In the entries below, find the line with "[MYFITTEDS on Instagram] (496, 1062)" and the line with "[MYFITTEDS on Pinterest]". Reproduce those two lines and every line between them exactly, and nothing more.
─── DATA SHOWN ───
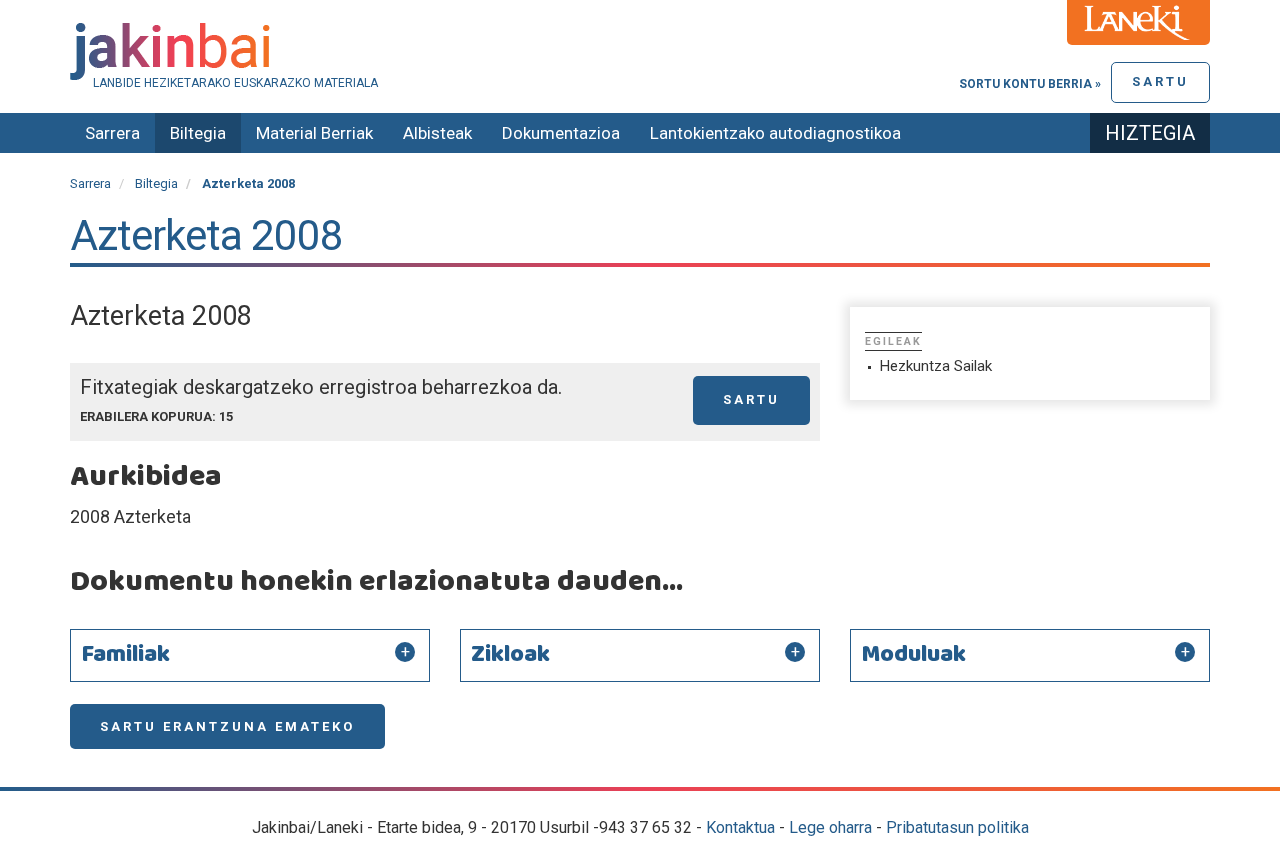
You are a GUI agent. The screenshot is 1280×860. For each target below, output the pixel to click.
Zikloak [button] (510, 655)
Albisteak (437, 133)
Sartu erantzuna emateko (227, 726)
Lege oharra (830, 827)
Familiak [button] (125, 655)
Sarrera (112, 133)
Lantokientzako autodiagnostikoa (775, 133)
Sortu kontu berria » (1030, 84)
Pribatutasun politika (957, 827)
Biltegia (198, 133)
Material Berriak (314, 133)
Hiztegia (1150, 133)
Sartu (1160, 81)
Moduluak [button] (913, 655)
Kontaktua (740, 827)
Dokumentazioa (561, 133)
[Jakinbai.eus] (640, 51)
───
─── DATA SHOWN ───
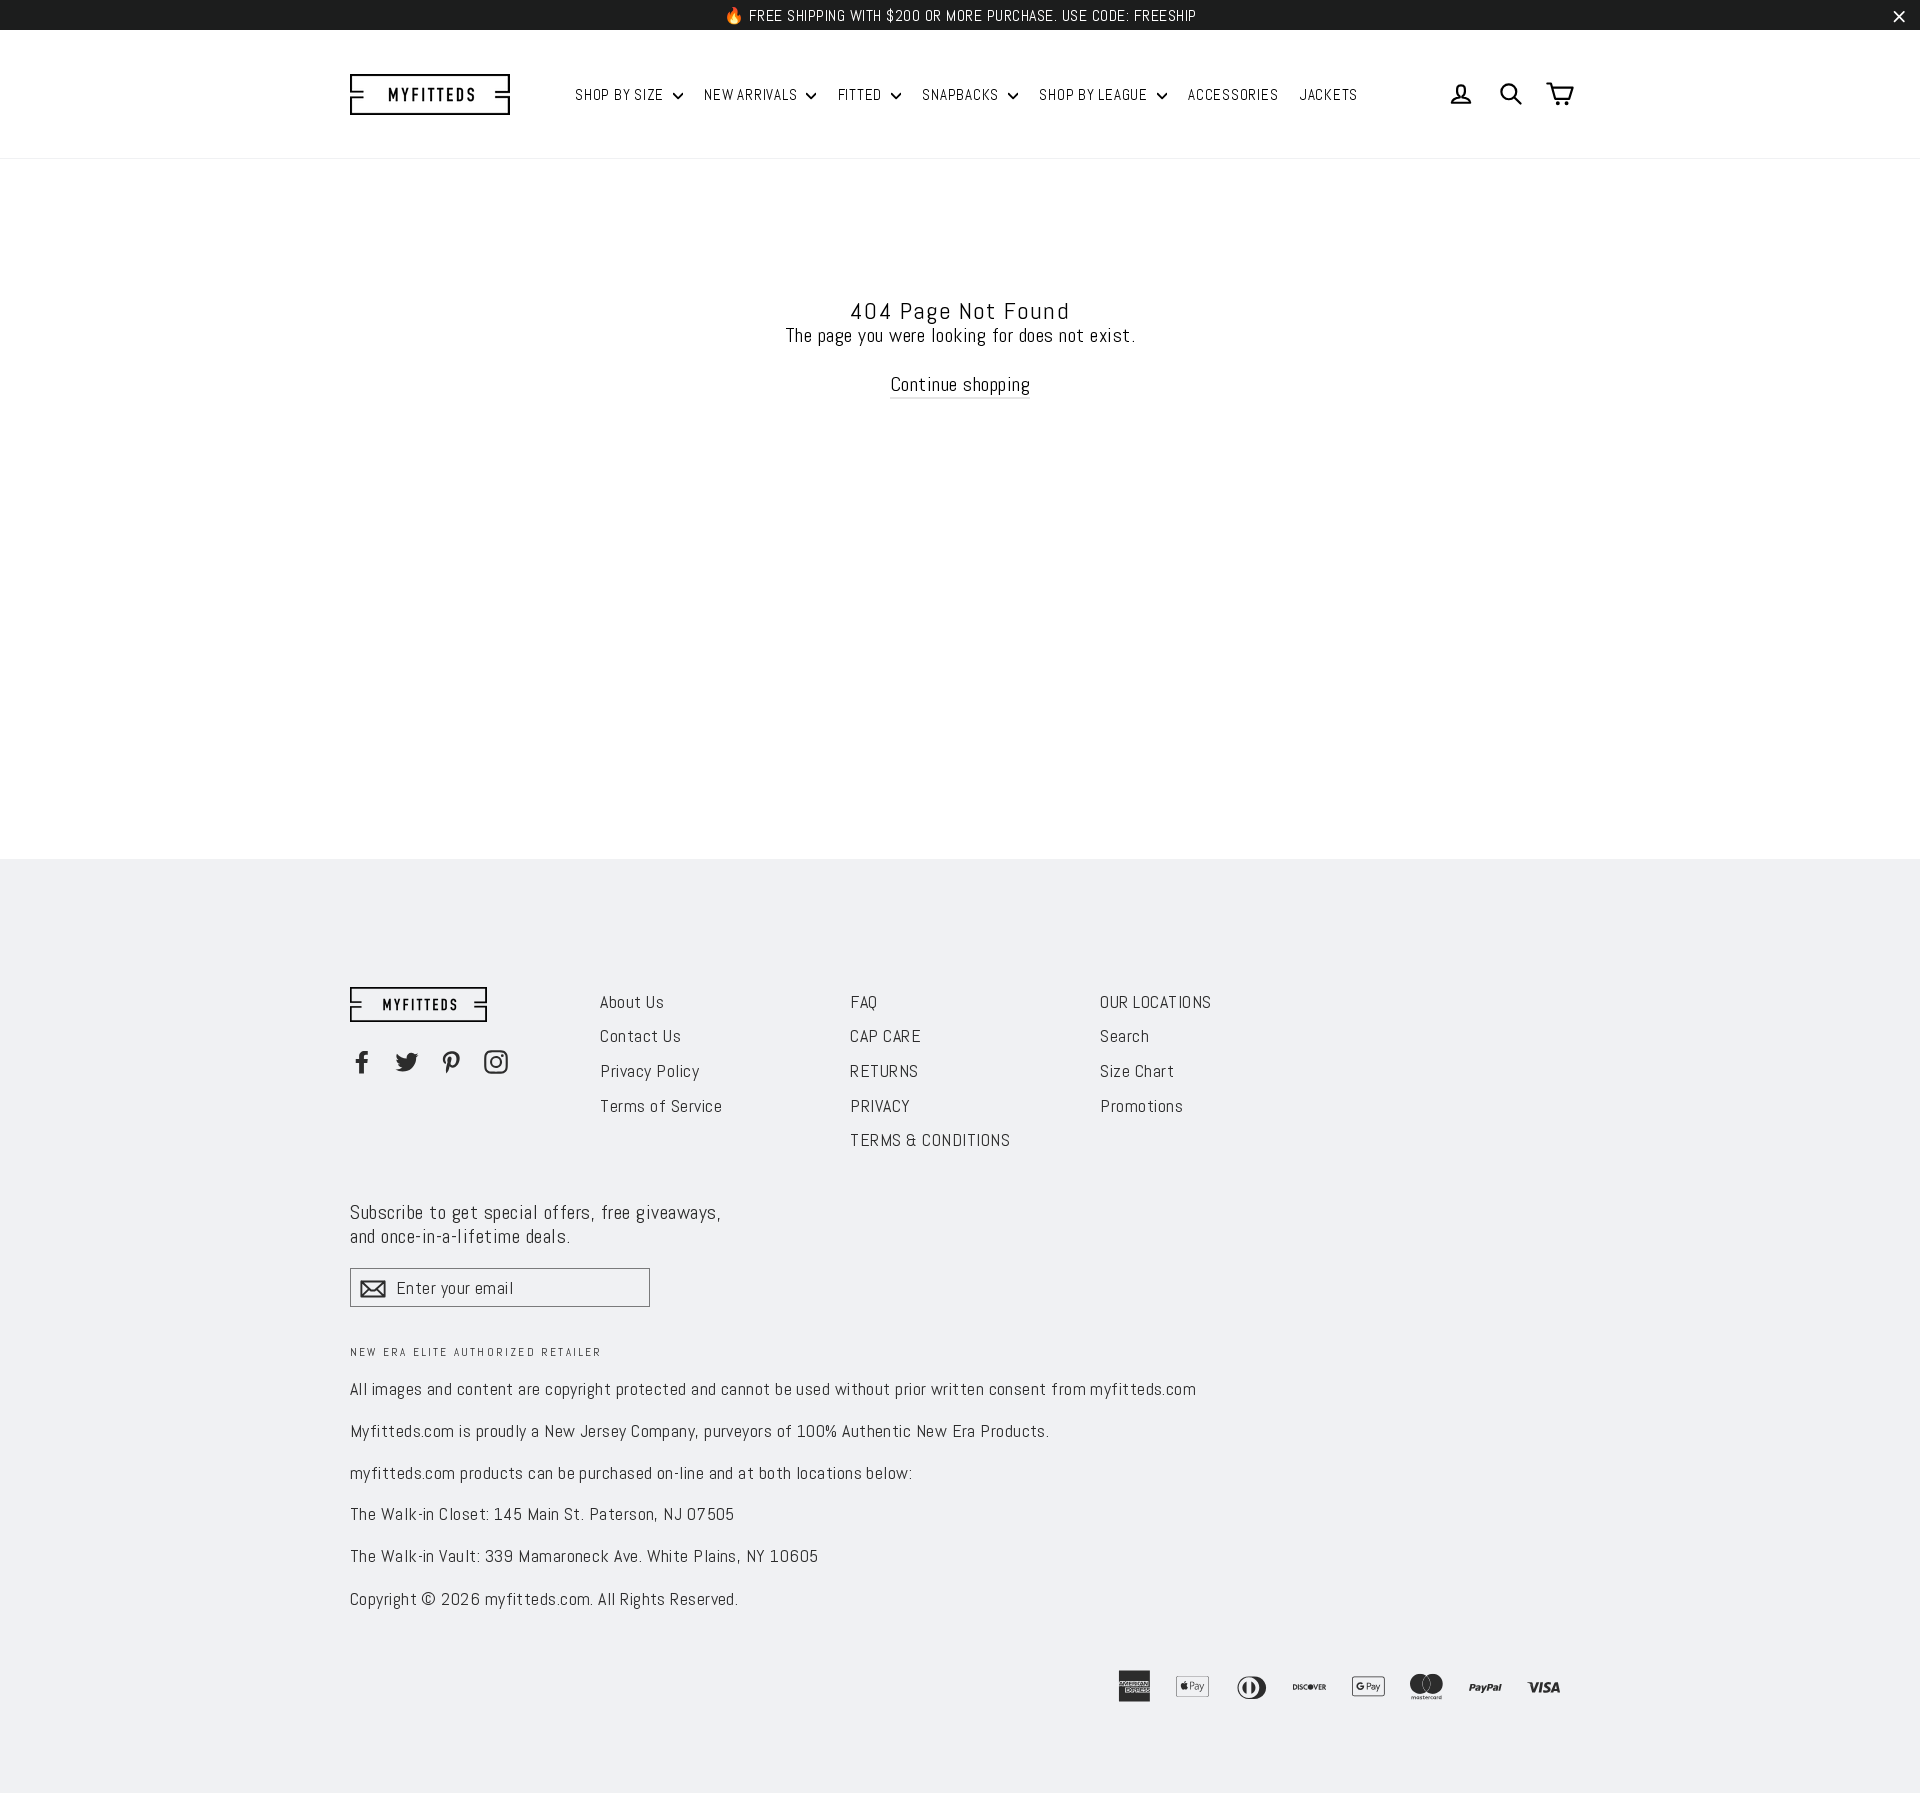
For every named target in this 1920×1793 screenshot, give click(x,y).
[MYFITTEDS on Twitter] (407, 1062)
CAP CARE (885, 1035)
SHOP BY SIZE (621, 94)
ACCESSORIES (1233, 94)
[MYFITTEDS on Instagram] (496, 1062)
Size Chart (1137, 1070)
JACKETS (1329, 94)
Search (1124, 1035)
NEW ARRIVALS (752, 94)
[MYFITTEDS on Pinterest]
───
─── DATA SHOWN ───
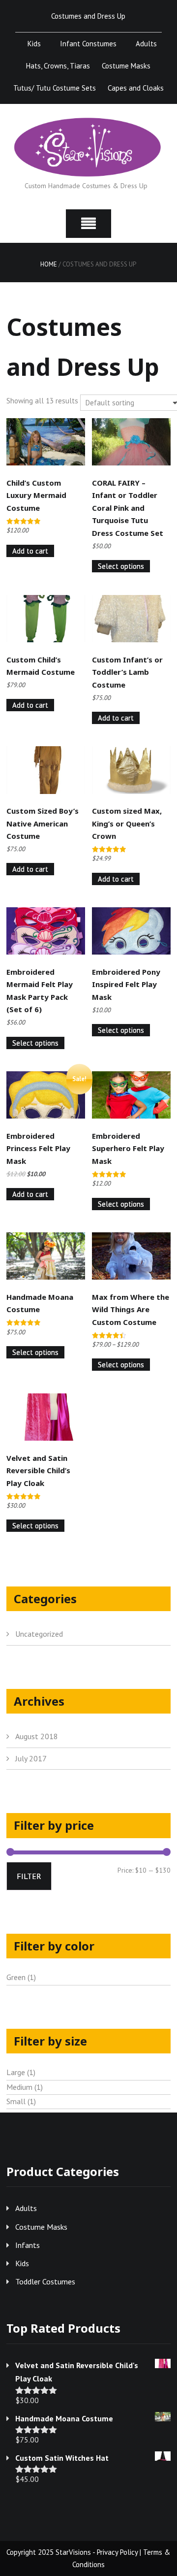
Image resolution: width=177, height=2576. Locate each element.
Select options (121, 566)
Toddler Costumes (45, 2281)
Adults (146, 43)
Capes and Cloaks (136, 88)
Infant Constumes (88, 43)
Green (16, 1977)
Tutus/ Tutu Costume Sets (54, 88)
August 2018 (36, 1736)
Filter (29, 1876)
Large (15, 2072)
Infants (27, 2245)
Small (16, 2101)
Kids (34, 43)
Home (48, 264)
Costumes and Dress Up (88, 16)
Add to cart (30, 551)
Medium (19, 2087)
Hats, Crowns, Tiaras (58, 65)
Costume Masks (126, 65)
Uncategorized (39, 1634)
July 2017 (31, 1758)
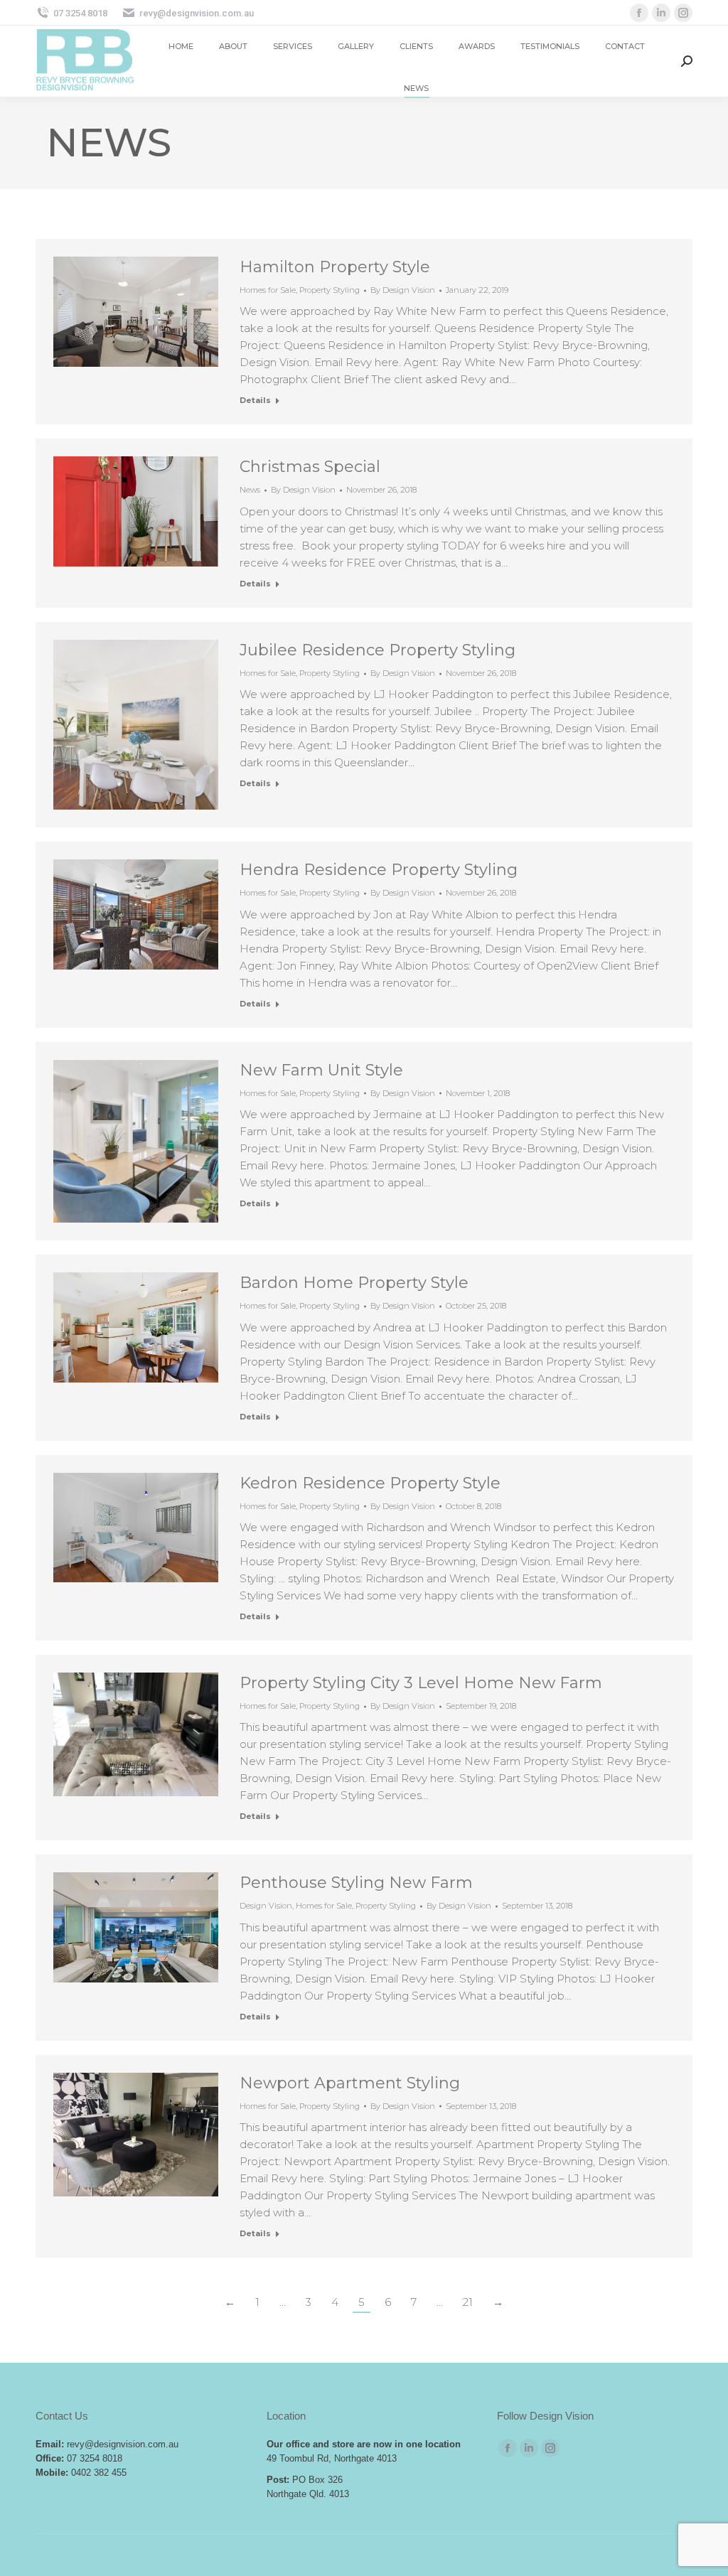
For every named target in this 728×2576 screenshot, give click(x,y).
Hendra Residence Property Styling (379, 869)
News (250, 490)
───
*TASK RESPONSE*.
[MYFITTEDS on Instagram] (496, 1062)
Size Chart (1137, 1070)
JACKETS (1329, 94)
Search (1124, 1035)
NEW ARRIVALS (752, 94)
[MYFITTEDS on Pinterest]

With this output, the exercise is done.